Kate Ferguson mentions Justine Greening’s keynote speech at the Carnegie-Sutton Trust ‘Best in Class 2018 Summit’ in the Daily Mail. 

Employers should shun Old Etonians and give jobs to state school candidates with the same grades, a Tory former education secretary has said.

Conservative MP Justine Greening urged bosses to do more to give under privileged youngsters a hand up. She said where applicants have the same grades employers should give the job to the candidate from the struggling state school because they are more ‘impressive’.

Ms Greening, the Tory MP for Putney in London, went to a comprehensive and her remark will be seen as a barb against some of her former Cabinet colleagues. Foreign Secretary Boris Johnson went to Eton where he was two years above his future Prime Minister and boss David Cameron.

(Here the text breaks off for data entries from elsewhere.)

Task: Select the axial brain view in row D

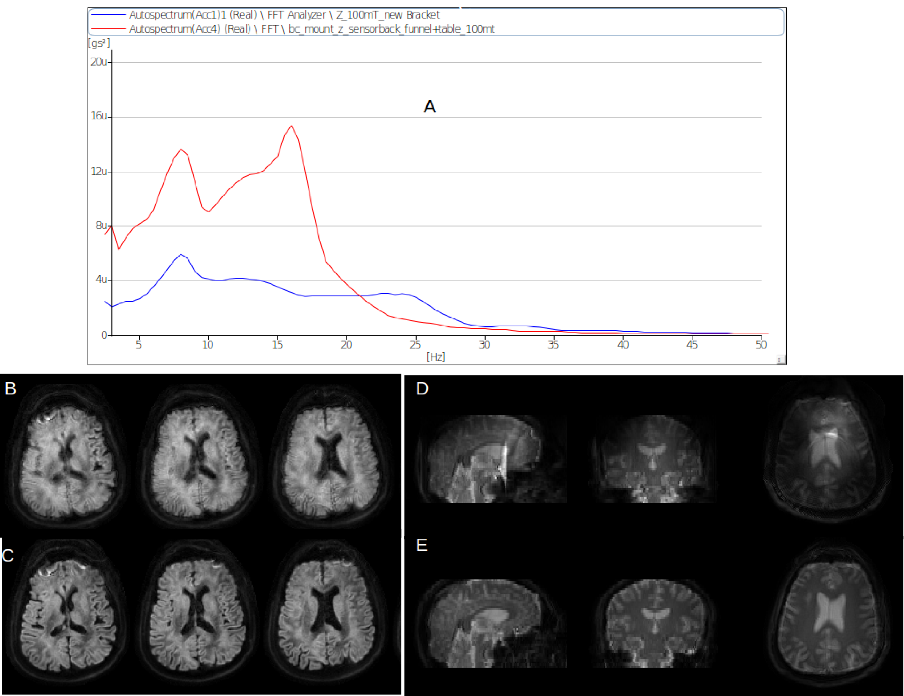Action: pos(828,455)
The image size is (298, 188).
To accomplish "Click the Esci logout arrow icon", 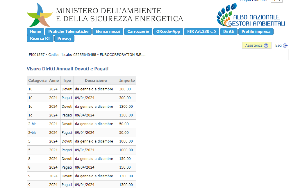I will click(285, 45).
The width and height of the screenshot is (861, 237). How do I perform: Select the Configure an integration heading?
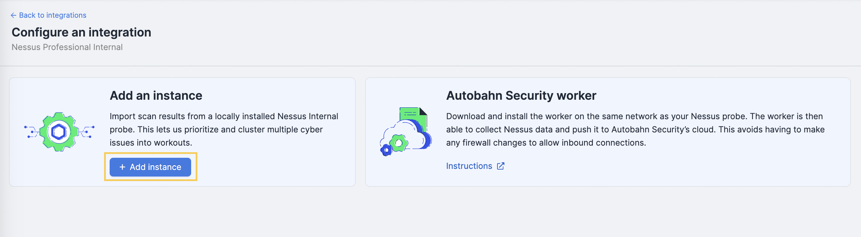[82, 32]
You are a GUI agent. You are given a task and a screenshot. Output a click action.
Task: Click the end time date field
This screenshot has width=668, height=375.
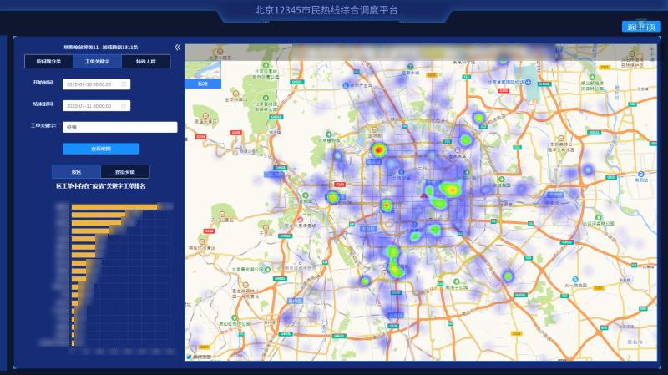point(92,106)
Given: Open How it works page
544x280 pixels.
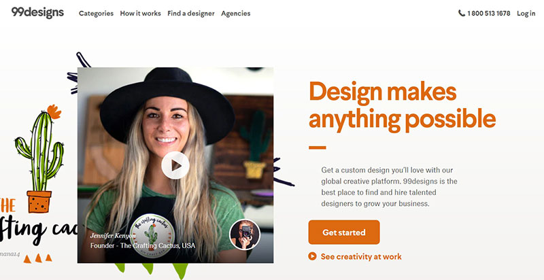Looking at the screenshot, I should (141, 14).
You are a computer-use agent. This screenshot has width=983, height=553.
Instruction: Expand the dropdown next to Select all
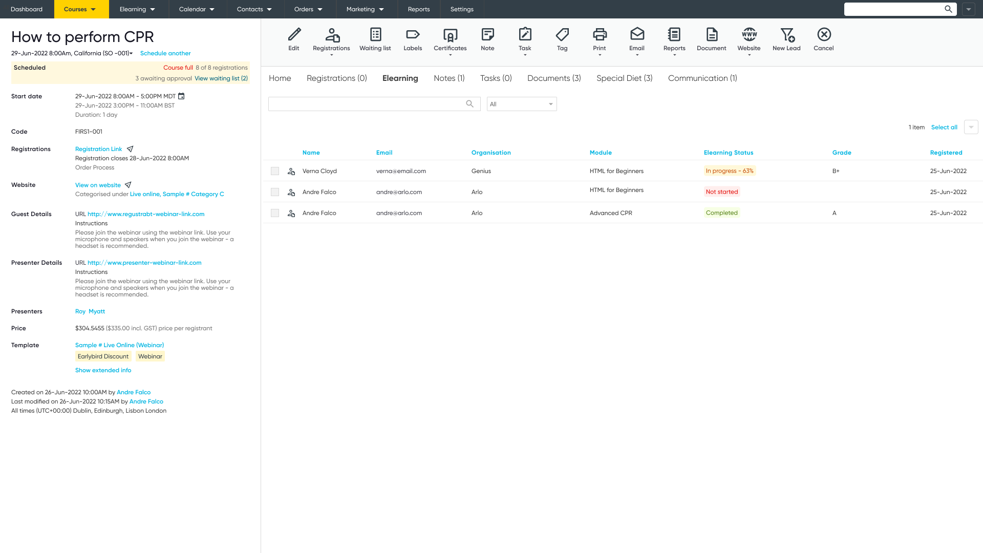coord(971,127)
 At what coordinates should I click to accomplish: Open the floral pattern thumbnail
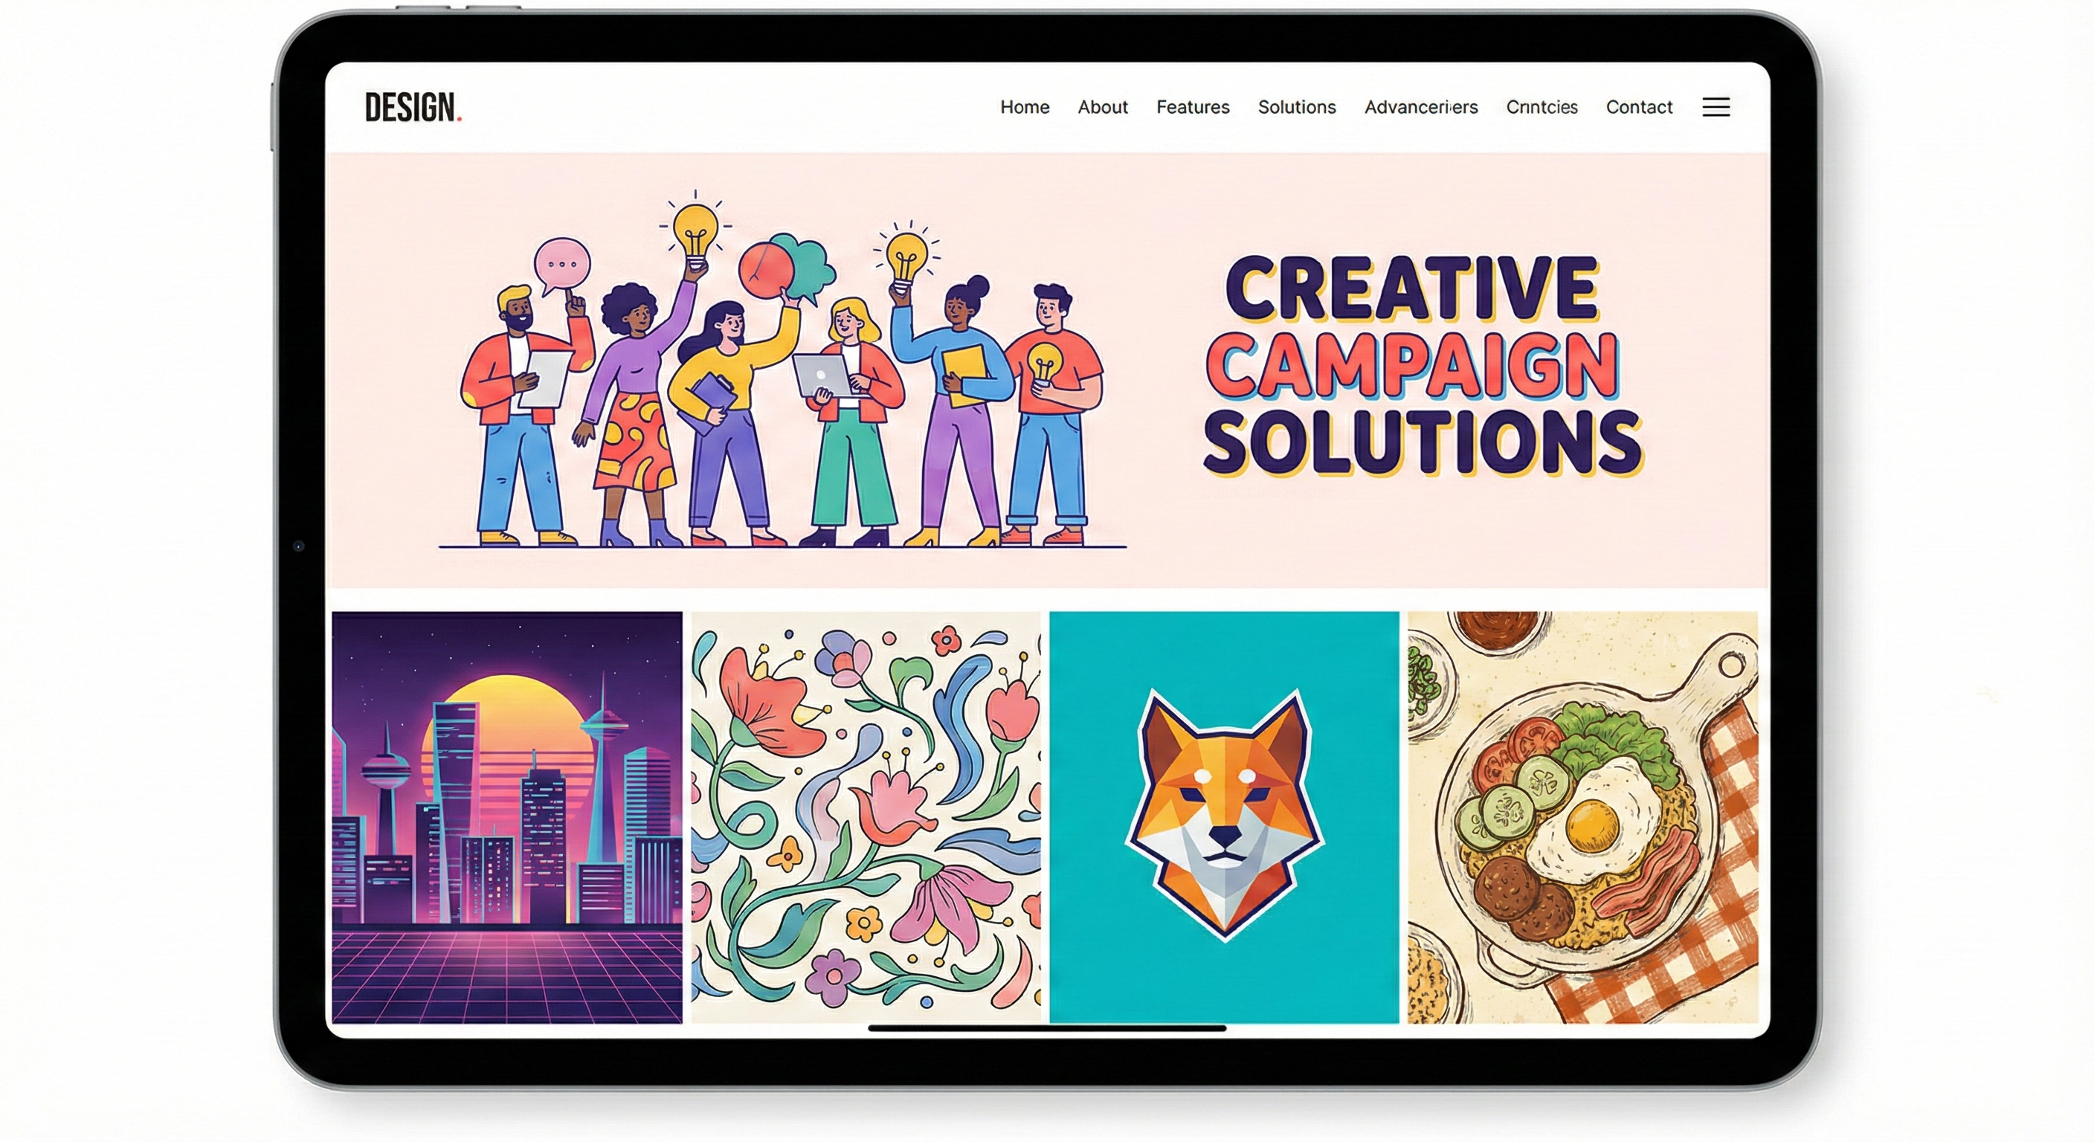pyautogui.click(x=866, y=817)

Speaking made her case at a summit on social mobility organised by the Sutton Trust in New York, according to the TES.

She said: ‘Contextual recruitment basically says when you’re looking at someone’s grades who’s applied for a job to you, look at in the context of the school they went to.

‘You can easily do this, there’s software to help you as a company. So if you get three Bs from Eton, you’re probably not as impressive as somebody who gets three Bs from the school in a part of the country where the school [wasn’t] doing well.’

‘That needs to be much more sophisticatedly used by companies to start looking at the quality of candidates and the potential candidates that are applying to them for careers and jobs.’

Ms Greening said contextual recruitment would allow companies to ‘stop fishing in a talent puddle and start fishing in a talent pool’.